Ukraine exports all domestically mined uranium, mostly to Germany, at world prices. Domestic demand is filled, according to Nedashkovsky, at prices significantly lower than world prices by Russia’s state-owned TVEL.

Ukrainian Energy Minister Yuriy Boyko has said the country hopes to nearly double domestic uranium production by 2009. While Ukrainian officials seem intent on keeping this potentially rewarding business in state hands, foreign companies are stubbornly lining up for a slice of the pie.

Knocking on the door

Serhiy Koroliov, a representative in Kyiv for France’s Areva NP, a leading supplier of nuclear fuel which also specializes in the construction of nuclear power stations, said that the investment his company could bring to Ukraine has virtually no limit.

“We are currently studying the economic potential of Ukraine’s reserves, but it is safe to say that we would bring in hundreds of millions of dollars … And I don’t mean just a couple of hundred [of millions of dollars],” Koroliov said.

The general thinking is that Ukraine needs help in tapping into its uranium potential fast. Ukraine’s unwillingness to bring foreign investors in for massive and costly uranium projects is a concern.

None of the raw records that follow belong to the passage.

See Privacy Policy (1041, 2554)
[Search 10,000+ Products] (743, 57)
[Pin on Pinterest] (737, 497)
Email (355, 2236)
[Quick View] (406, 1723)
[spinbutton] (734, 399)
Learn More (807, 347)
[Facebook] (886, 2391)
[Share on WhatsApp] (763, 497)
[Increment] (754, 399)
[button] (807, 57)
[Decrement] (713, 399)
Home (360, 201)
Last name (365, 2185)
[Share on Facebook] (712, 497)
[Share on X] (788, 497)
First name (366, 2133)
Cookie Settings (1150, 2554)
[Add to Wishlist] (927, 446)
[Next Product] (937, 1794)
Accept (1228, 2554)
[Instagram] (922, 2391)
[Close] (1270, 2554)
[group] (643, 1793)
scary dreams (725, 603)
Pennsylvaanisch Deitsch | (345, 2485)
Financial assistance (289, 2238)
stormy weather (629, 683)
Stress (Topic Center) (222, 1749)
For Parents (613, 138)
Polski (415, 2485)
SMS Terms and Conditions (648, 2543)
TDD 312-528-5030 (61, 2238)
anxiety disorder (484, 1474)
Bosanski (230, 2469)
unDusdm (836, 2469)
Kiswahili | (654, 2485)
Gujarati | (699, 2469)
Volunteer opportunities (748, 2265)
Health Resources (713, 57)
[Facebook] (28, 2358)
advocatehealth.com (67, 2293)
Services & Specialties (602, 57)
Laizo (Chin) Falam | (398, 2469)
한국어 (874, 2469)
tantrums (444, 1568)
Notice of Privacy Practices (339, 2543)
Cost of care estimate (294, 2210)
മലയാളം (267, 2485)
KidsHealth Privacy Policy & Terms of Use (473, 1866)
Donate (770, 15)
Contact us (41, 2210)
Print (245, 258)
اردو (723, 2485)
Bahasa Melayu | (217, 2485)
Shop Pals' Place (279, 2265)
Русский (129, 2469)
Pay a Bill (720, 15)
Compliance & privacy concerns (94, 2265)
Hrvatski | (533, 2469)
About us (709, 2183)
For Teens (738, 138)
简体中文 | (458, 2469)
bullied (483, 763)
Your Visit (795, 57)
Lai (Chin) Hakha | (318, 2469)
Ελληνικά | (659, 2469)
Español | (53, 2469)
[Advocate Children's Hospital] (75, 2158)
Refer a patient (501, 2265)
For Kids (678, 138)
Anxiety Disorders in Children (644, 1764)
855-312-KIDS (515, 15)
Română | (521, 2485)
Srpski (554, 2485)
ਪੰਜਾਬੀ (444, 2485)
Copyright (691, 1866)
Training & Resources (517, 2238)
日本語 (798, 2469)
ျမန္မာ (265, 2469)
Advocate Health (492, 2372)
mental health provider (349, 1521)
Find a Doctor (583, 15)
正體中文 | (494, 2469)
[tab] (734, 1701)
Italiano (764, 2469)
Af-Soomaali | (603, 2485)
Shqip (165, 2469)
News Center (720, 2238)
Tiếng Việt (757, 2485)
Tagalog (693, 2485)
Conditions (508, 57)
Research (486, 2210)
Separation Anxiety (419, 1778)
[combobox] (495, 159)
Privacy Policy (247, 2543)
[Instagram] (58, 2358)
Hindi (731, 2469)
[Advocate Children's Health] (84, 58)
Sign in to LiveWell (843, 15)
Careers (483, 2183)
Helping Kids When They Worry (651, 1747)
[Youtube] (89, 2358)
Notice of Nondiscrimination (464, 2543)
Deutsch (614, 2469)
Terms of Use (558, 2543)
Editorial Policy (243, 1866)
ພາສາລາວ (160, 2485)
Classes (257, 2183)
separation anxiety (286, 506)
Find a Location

But media reports suggesting the country might choose its current monopoly supplier, Russia’s TVEL, to invest as much as $260 million, do not worry Koroliov.

Vasiliy Konstantinov, vice-president of TVEL, would not comment on the figure. He said that in order to take part in the development of Ukraine’s uranium deposits, ownership issues need to be clarified. Konstantinov said he would also expect the Ukrainian government to guarantee such an investment.

In addition to Areva NP and TVEL, Nedashkovsky named Australia’s Uran Limited as another interested company. Ukraine’s large business groups are also lining up.

“They [Ukraine’s big business groups] haven’t approached us officially, but I feel them behind my back,” he said.

Foreign companies, however, have already submitted proposals. Some are simply seeking rights to extract the uranium. Others are submitting more preferred bids, offering their backing in a joint venture. Giving foreign companies direct access to the uranium reserves won’t benefit the state, he explained.

Areva’s Koroliov said his company is flexible and would consider various forms of partnership.

But Nedashkovsky said investors will have to wait, at least until the government sets up a state corporation which could, in theory, establish joint ventures with foreign partners.

The new state company is to be called Ukratomprom, Nedashkovsky said, adding that it will be granted monopoly rights over uranium extraction and elements of nuclear fuel production.

About $2.4 billion will be required to build up this company and launch basic operations, Nedashkovsky said, adding that the state company will most likely seek credit lines for backing.

The deputy energy minister said uranium mining will be kept in house, adding that foreign interests would only be accepted as partners in producing nuclear fuel if the terms were right.